> _WHAT TO PRODUCE_
Could you resume the passage below about Hockey's planned "temporary levy" and the budget, picking up right after its final sentence?

> _DOCUMENT TEXT_
◆ ◆ ◆ ◆ ◆

Both knew they must now be seen to be in lockstep as they devised a budget that was supposed to rein in spending yet boost economic growth. It also needed to fund expensive new commitments, including Abbott’s signature paid parental leave policy.
Finance Minister Mathias Cormann, a close ally of Hockey’s, was in on the talks but it would be weeks before other cabinet ministers found out, courtesy of press reports, about the so-called “temporary levy”.
As the idea crystallised, Hockey’s rhetoric shifted. He began to prepare the public for tough measures that would demand “heavy lifting” from everyone. “If the burden falls on a few, the weight of that burden will crush them,” he said on March 31.
By that time, he had had about six weeks to digest the Commission of Audit’s radical slash-and-burn proposals for cuts to welfare, education and health, which had been delivered to him on Valentine’s Day.
As unpopular as the idea of a new tax might be, targeting higher-income earners would limit the fallout and would provide an alibi for cuts to spending that would disproportionately hit those on lower incomes.
The tax could raise billions of dollars but, more important, it would spread the pain. The government needed to show that even the rich were not spared in a tough budget, though their discomfort may be temporary.

◆ ◆ ◆ ◆ ◆

> _RECORDED DATA_
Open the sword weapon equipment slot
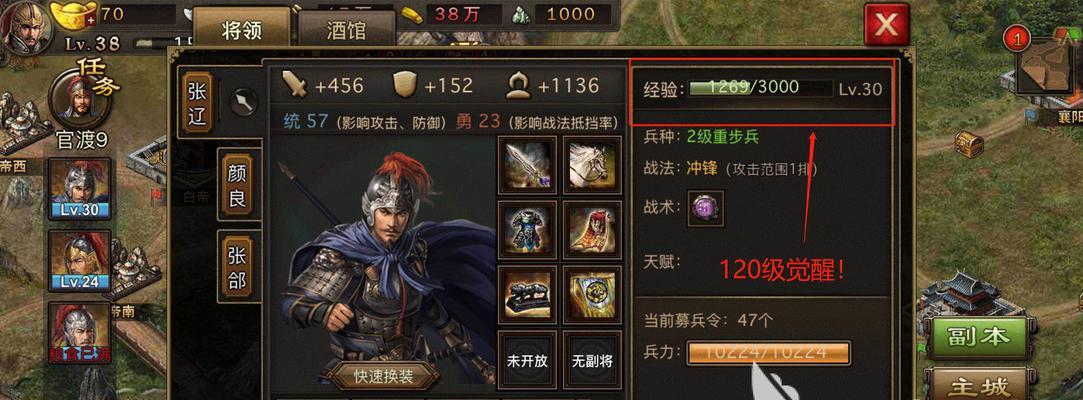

◆ ◆ ◆ ◆ ◆

> _THE RESPONSE_
Even though the idea has been considered for some time, the details were still being finalised this week. Cabinet signed off on the measure on Wednesday, without knowing its final structure.
The 11th-hour tinkering on the tax was occurring amid a growing chorus of protest from Coalition supporters – including former treasurer Peter Costello, who warned that attacks over broken tax promises could be devastating – and significant internal pressure to abandon it.
The Abbott government’s first budget, to be unveiled on Tuesday night, is tipped to contain measures that will be even more controversial than the deficit levy. Indeed, the treasurer predicts the new tax will barely rate a mention once the other changes are unveiled.
Hockey appears to have assuaged miners’ and farmers’ concerns about cuts to the diesel fuel rebate, but motorist groups are gearing up to campaign against an increase in the petrol excise, which John Howard froze in 2001.
The lead-up to Hockey’s budget debut provides insights into the workings of this Coalition government. There has been a surprising amount of open dissent within Coalition ranks, but Abbott and Hockey have, at least publicly, maintained a united front thus far. Along with Cormann, whose influence has grown significantly.
Hot on the heels of Hockey’s warnings of “heavy lifting” and a “tsunami”-like growth in expenditure, treasury secretary Martin Parkinson gave a speech to the Sydney Institute on April 2, warning that if Australia kept “drifting along” it would be vulnerable to the next global crisis.
To be clear, Parkinson did not make the case for income tax increases. Quite the opposite. He suggested the challenge was to cut income tax, so people would continue working as they progressed into higher tax brackets. Instead, he suggested more attention to “indirect taxes”, in a reference to the GST.
In hindsight, Parkinson’s speech gave one clue, albeit in coded bureaucratese, that he was aware of the deficit levy proposal but believed bigger structural changes were also needed.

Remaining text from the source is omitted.